[CONSEGNE]
1: Riporta tutti i riferimenti biblici delle letture indicati in apertura dell'omelia.
2: Secondo l'omelia, da quali parole latine deriva il termine "intelligenza"?

[ESTRATTO DEL DOCUMENTO]
++++++++

Omelie 2021 di don Giorgio: SECONDA DOPO L’EPIFANIA

17 gennaio 2021: SECONDA DOPO L’EPIFANIA
Is 25,6-10a; Col 2,1-10; Gv 2,1-11
Un brano che pone qualche difficoltà
Ogni anno, la seconda domenica dopo l’Epifania, la Liturgia ci presenta da meditare il miracolo di Cana. E ogni anno mi trovo un po’ in difficoltà, non solo per un brano che presenta qualche problema di carattere esegetico, ma anche per la sua simbologia.
Dal punto di vista esegetico, rimane ancora oggi di difficile interpretazione il dialogo tra Gesù e sua madre. Pensiamo alle parole di Gesù, tradotte ancora in modo del tutto enigmatico: «Donna, che vuoi da me?». Altri traducono: «Che cosa importa a me e a te?». Che significa poi: «Non è ancora giunta la mia ora»?
Dal punto di vista simbolico, non dimentichiamo che Giovanni stesso parla di “segno”, perciò ci invita a non soffermarci sul fatto in sé. Gesù ha trasformato l’acqua in vino: questo è il fatto in sé. Ed ecco la domanda: che cosa significa? Che cosa ci vuole rivelare? Ogni “segno” manifesta qualcosa che va oltre la cosa in sé. Per cogliere ciò che sta dietro a un segno, occorre intelligenza che già nella sua etimologia fa capire il suo intento: deriva dal latino “intus” + “legere”, ovvero leggere dentro, nel profondo, sotto la scorza di un evento. È chiaro che per cogliere il senso profondo o divino non basta la ragione umana, ma occorre quell’intelletto interiore, che è illuminato dall’Intelletto divino.
Vorrei ora fare alcune riflessioni che ritengo di estrema importanza.
La presenza di Maria come Donna
Anzitutto, nel brano di Giovanni che racconta il miracolo di Cana la presenza di Maria è determinante. A parte la presenza della Madre di Gesù sul Calvario, sotto la Croce, quando il Figlio morente la affida in custodia all’apostolo Giovanni, in tutto il quarto Vangelo non esiste un altro episodio, come il miracolo di Cana, dove la Madre di Gesù abbia una importanza così speciale.
Possiamo permetterci di dire che Maria per una volta abbia rubato la scena al figlio. Gesù in fondo non fa che eseguire l’ordine della Madre di risolvere l’inconveniente di una festa di nozze, in cui era venuto a mancare il vino.

++++++++

(Voci sulle posizioni bersaglio)
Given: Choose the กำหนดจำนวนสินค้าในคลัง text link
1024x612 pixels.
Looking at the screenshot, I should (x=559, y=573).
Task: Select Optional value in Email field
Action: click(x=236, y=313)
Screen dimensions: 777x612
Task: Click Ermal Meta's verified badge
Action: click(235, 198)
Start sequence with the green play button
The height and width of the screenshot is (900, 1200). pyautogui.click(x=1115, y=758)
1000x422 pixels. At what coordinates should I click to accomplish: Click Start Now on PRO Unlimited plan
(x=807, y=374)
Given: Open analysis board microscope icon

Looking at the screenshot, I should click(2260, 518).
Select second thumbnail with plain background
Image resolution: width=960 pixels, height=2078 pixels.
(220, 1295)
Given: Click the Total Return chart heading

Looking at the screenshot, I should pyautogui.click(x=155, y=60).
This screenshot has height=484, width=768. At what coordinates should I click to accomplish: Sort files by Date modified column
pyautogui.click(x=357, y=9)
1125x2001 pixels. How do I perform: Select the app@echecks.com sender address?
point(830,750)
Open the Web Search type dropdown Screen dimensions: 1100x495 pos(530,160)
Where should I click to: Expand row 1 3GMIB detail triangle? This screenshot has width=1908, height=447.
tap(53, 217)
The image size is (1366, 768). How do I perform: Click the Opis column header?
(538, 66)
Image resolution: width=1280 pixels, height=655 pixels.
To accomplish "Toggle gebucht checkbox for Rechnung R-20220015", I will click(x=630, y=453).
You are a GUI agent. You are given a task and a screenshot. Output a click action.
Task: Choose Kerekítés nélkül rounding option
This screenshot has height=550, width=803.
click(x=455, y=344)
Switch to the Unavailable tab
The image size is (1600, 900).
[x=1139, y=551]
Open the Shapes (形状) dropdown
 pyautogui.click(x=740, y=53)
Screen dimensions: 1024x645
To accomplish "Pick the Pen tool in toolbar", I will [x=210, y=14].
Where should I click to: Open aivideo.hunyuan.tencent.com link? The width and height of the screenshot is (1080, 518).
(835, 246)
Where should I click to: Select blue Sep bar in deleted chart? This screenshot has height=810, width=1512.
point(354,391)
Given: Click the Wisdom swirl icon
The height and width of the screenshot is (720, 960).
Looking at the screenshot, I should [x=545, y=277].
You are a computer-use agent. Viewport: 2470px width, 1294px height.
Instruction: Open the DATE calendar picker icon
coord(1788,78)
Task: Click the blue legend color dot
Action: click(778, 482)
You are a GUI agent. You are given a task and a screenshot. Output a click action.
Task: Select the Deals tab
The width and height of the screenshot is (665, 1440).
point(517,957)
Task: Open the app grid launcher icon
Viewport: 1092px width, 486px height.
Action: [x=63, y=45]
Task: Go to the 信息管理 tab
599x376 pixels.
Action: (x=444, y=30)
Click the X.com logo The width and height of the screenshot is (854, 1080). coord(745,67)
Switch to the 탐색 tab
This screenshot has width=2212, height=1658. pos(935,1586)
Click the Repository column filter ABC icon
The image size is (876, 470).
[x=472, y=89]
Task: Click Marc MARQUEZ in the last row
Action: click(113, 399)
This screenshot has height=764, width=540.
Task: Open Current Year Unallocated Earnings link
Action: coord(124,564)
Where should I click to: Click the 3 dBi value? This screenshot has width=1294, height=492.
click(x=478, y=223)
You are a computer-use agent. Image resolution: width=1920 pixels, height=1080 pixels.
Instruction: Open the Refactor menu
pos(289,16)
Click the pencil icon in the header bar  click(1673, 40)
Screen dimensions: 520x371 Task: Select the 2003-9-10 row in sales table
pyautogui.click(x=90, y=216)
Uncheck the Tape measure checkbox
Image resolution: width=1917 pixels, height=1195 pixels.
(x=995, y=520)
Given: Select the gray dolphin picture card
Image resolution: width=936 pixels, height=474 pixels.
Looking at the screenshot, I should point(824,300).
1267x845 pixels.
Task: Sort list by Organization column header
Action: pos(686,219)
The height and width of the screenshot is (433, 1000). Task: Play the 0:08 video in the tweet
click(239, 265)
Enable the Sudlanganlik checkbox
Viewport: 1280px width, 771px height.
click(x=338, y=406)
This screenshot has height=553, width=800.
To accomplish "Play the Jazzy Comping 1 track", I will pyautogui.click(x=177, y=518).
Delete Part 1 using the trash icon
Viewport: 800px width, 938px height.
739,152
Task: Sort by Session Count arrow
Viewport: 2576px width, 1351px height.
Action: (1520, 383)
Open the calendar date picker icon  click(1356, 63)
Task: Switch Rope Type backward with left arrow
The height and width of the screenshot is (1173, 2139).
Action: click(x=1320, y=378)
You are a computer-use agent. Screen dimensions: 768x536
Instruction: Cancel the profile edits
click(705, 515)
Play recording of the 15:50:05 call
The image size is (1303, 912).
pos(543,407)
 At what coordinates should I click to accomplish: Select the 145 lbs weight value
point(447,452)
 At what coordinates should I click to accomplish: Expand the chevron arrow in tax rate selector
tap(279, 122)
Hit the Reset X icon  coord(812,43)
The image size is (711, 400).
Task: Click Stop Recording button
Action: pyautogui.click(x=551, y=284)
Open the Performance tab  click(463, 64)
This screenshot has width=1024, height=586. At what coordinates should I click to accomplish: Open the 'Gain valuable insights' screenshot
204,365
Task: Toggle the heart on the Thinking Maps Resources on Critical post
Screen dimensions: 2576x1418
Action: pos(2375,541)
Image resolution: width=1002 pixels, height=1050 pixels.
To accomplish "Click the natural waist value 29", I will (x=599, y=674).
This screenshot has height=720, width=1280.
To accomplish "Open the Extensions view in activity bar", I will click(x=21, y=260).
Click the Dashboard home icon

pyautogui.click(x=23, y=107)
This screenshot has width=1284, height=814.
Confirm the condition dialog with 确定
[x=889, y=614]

++++++++

[RISPOSTE PER CONSEGNA]
1: Is 25,6-10a; Col 2,1-10; Gv 2,1-11

2: Da "intus" + "legere", cioè leggere dentro.